**GOAL OF THE EXERCISE**
Begin with the line holding "Click the โอเค confirm button" and end with the last line of the records below. Set down exactly those lines and leave out every picture.

------ MATERIAL TO PROCESS

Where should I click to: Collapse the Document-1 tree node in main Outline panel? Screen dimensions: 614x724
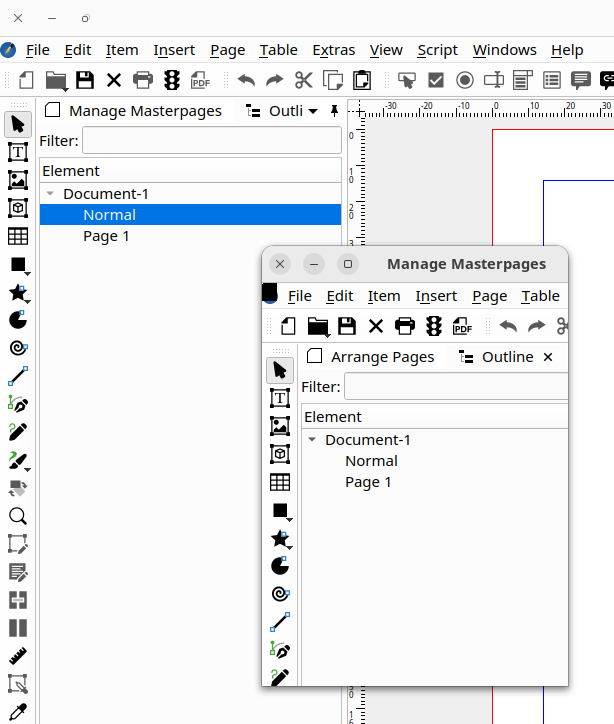pyautogui.click(x=50, y=194)
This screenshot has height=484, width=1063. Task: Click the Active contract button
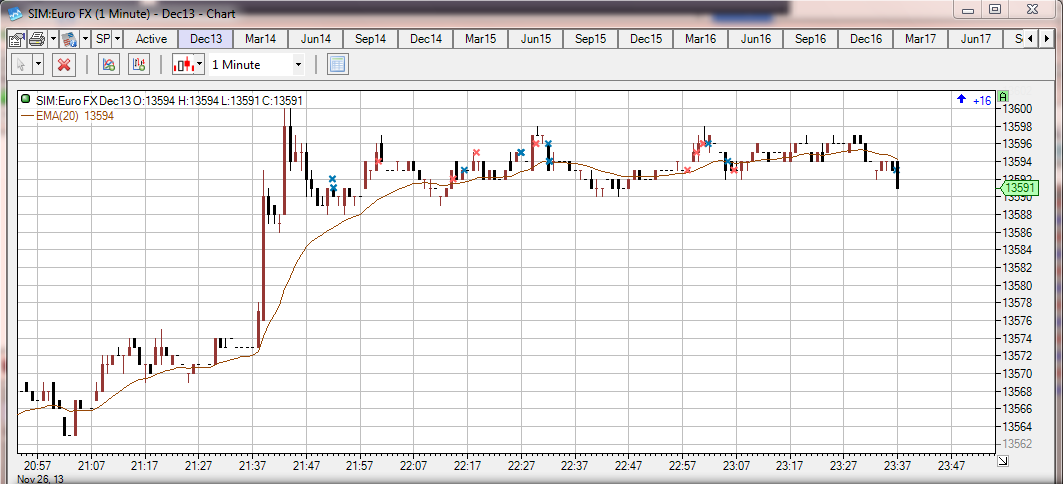pyautogui.click(x=151, y=39)
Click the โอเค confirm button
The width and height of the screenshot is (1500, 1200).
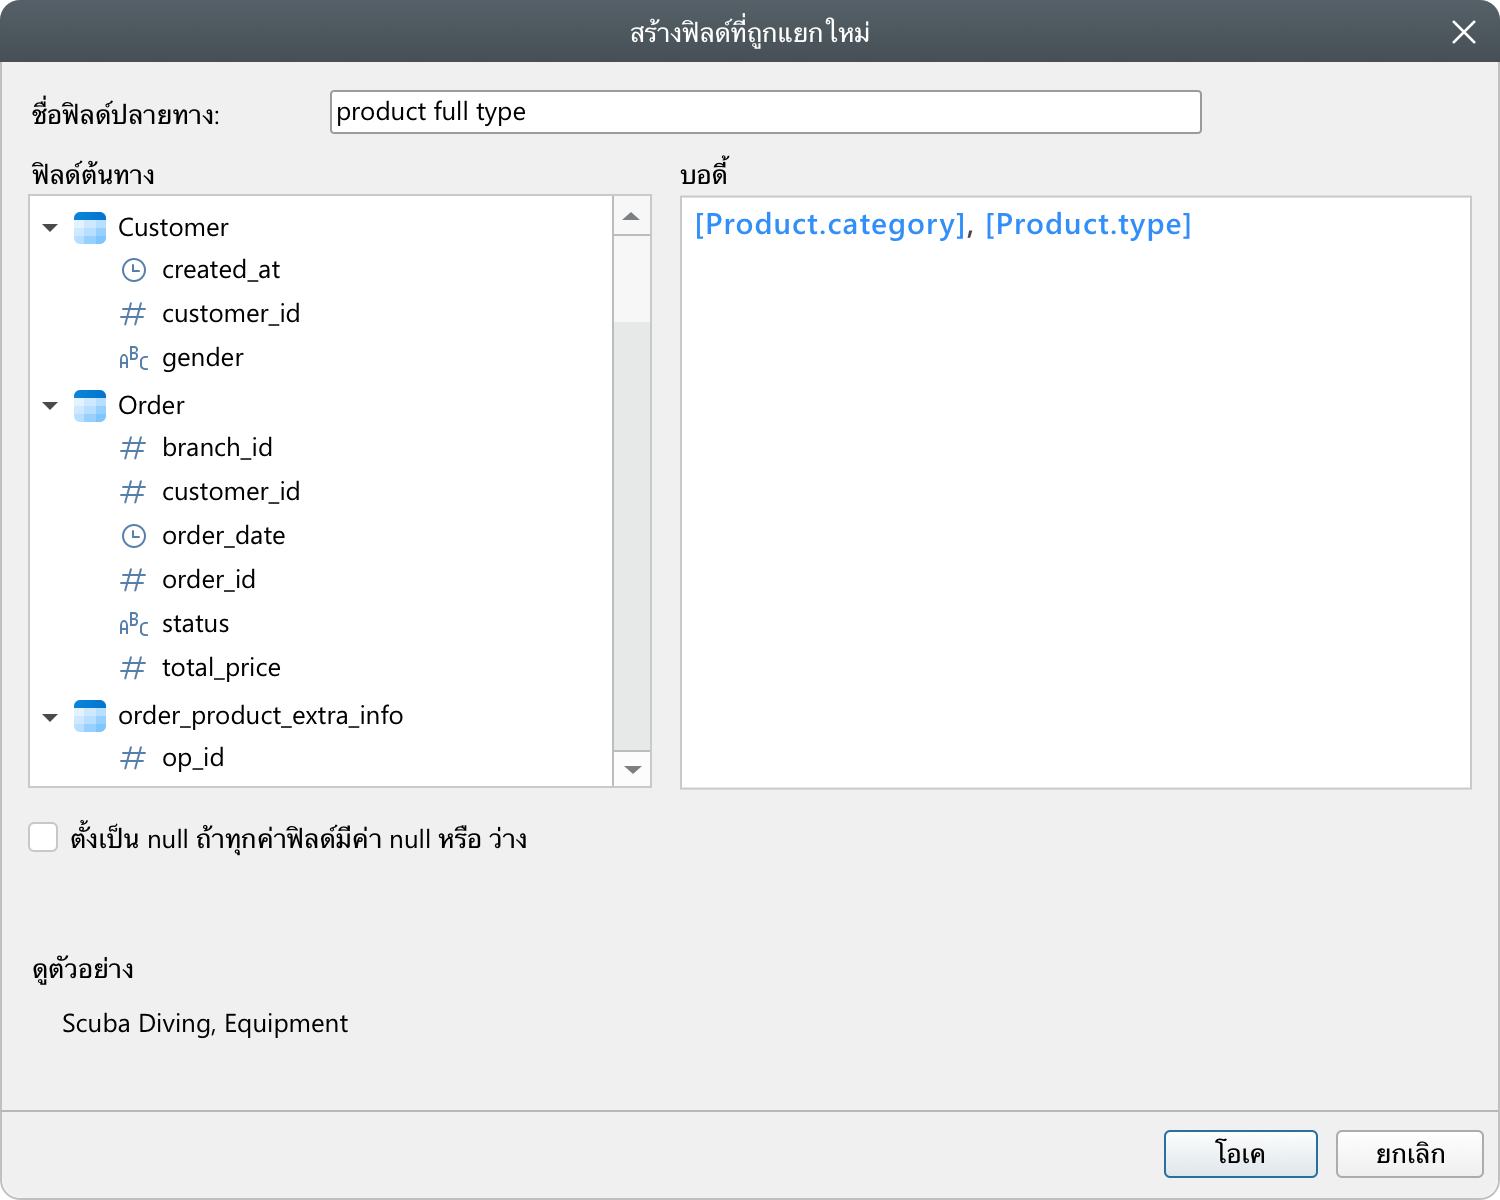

------------

**OUTPUT**
Click the โอเค confirm button
The width and height of the screenshot is (1500, 1200).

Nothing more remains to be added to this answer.